Wednesday, April 27, 2011

Wedding Fever: Day 4

What would British Week be without scones?  In fact, what would England be without scones?  Let's face it, besides Burberry, scones are Great Britain's greatest export.  Well, maybe not quite its greatest export, but scones are up there.

Speaking of Burberry, did you see Kate in that fabulous Burberry trench with the ruffled bottom?  Needless to say, it was sold out in 20 seconds after she wore it.  Who doesn't love Burberry anyway?

But I digress.  I love a good scone.  I like the American version of the scone, but I love English scones.  The scones are small, not too sweet,  and light as air.   Traditional scones are like little pillows of flour and butter.  They're dense but still very airy.  They often have nice little add ins like currants.   
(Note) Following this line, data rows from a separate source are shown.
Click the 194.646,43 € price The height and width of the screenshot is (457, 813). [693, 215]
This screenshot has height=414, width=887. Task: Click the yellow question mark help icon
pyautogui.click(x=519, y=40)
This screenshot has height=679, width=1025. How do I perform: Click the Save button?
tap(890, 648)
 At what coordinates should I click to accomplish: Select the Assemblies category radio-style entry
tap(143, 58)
The American version of the scone is not quite so delicate.  Where English scones are small and delicate, there's not a whole lot of delicate going on on this side of the pond.  I was in a bakery the other day and they had s'mores flavored scones.  No, I am not kidding.  No self respecting British baker would make a s'mores flavored scone.  In fact, the words s'mores and scones should never be used in the same sentence much less in the same food.

It's not  hard to make a good scone.  The key is keeping the butter cold.  When  the cold butter interacts with the heat of the oven, the scone puffs up and the end result is light as air.  A proper English scone has just a hint of sweetness.  If you decide to add currants, don't go overboard.  About 1/4 of a cup will do the job nicely and add just a touch more sweetness.  I like to add a touch of fresh lemon zest.  It adds a nice brightness to the scone.
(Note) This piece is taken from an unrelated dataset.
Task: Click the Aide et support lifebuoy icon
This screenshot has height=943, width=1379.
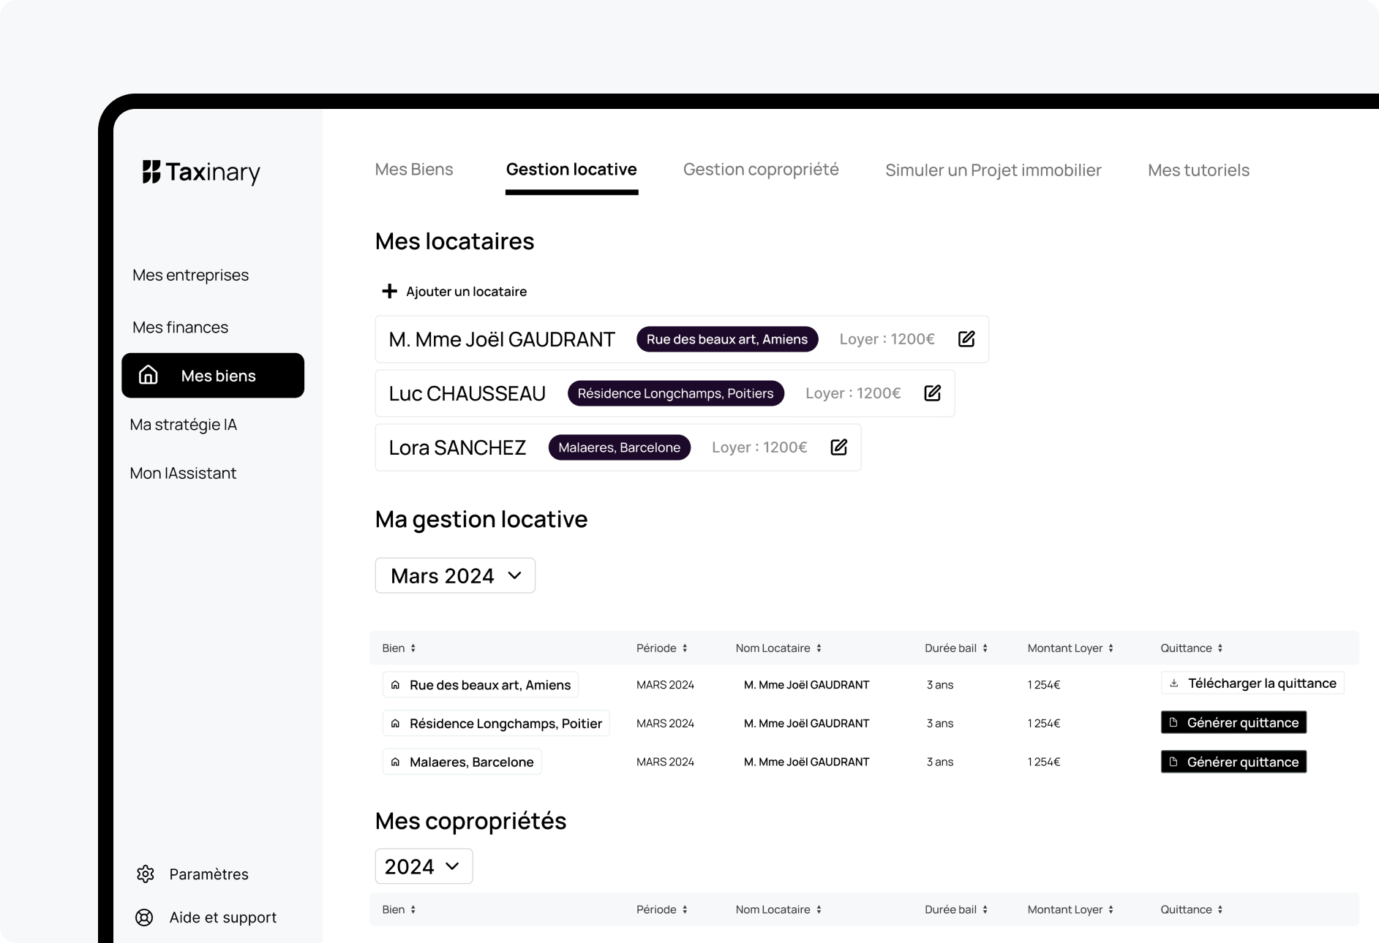Action: point(145,917)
I am a purist.  I like a plain scone with just a dab of jam.  You can also have them with clotted cream, which is how I am sure they will be served to Will and Kate on their big day.  Why mess with tradition?

Recipe:  Traditional British Scones


2 cups all purpose flour
2 teaspoons baking powder
1/8 teaspoon baking soda
1/4 cup granulated sugar
1 teaspoon salt
6 tablespoons unsalted butter, cold and cut into 1/4 inch dice
1/2 cup milk
1 egg
1 egg yolk
1/2 teaspoon fresh lemon zest, grated, optional
2 tablespoons heavy cream for brushing
1/4 cup currants, optional


Preheat oven to 375F.

Sift all dry ingredients into a large bowl.  Working quickly and using your hand, work in the butter until the mixture is the size of peas.  Add the milk, egg, egg yolk, lemon zest, and currants (if using) to the flour mixture.  Stir to combine.  Turn mixture out onto a floured board and knead 10-15 times, until it is smooth.  Pat the dough into a round about 3/4 inch thick.  Using a round cutter, cut the dough into individual scones or cut into 8 wedges.  Brush the surface of each scone with a little of the heavy cream and sprinkle with just a touch of sugar.

Place scones on a parchment lined baking sheet about 2 inches apart and bake for 12-15 minutes, until lightly golden.